Monday, February 28, 2011

Spring 2011 - v. 2.0

I had meant to get this posted last evening, but 2 sleeping cats in my lap made it very difficult to type, so I just decided to enjoy the purring cats. In any event, writing about the approaching spring is much more difficult today than it was with the sun and warmth of yesterday afternoon. I woke up this morning to heavy rain, hail, lightning and thunder and high winds. Kind of made me want to crawl back under the covers, except that I had an order to finish up and get to the post office.
A photo essay on spring, anyway. When we came home from church yesterday, these cheery yellow and brown crocuses were blooming. They weren't there when we left - such a nice surprise. You can also see the honey bee. They were all over anything that was blooming, especially the witchhazels.
These little blue crocuses were blooming in another sunny spot.
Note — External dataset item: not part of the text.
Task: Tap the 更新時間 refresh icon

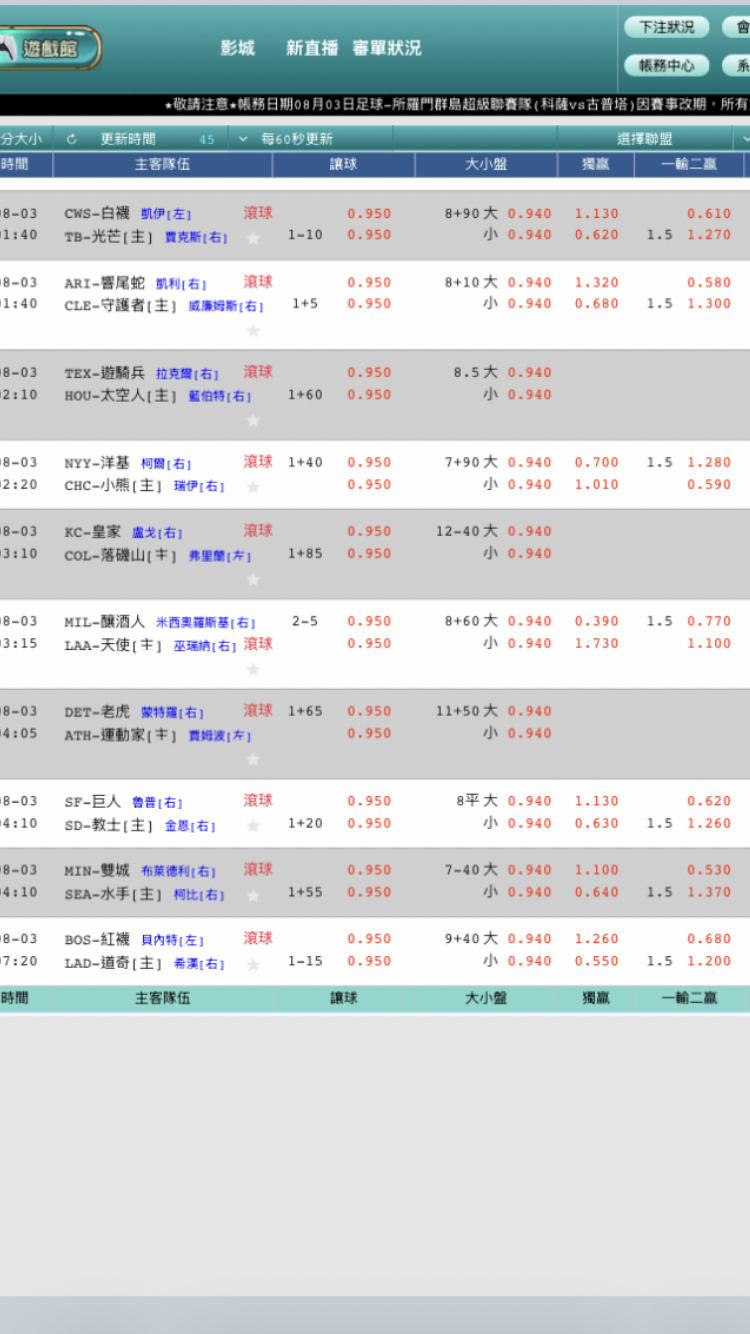Action: [x=71, y=139]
These early ones aren't especially bothered by the cold weather and will be blooming for a couple of weeks.
This is Hamamelis (witchhazel) 'Rochester'. Always makes me think of the old Jack Benny Show when I hear that name. Not sure if it was named after that or the city. Lovely and delightfully scented nonetheless.

Cardinals aren't exactly a harbinger of spring, having been here all winter, but this guy was just sitting in the sun singing and I couldn't resist snapping his picture.

The Tibetan Hellebores are now blooming. This last picture I posted had buds, but not open flowers yet. This one isn't evergreen; it goes dormant by mid-summer, but it is the first one to be up and blooming in the spring. It's also quite a bit smaller than the others we grow. I don't think it gets much over 8 inches tall.

Snowdrops (galanthus) are predictably the first things blooming here. True to their name, they will often start blooming while the snow it still on the ground. If not then, they can be in bloom withing days of the snow melt, even before the ground seems thawed enough for them to poke their noses through. This is the double version, and you could see it better if I'd been willing to crawl in the mud a bit. That will have to wait until the ground dried up a bit.

This variegated pachysandra isn't quite in blooms, but clumps of it all over the yard are now in bud. Can't be long until blossoms.

And a sure sign of spring would be that the duck weed has reappeared on the ponds, even the ones that still have some ice on them.
And even though it's a bit colder today, I still heard the frogs on the ponds, singing their little hearts out this morning. I didn't have the heart to tell them that they'd better head back to the bottom and sleep for a bit longer. They seemed to be having such a good time.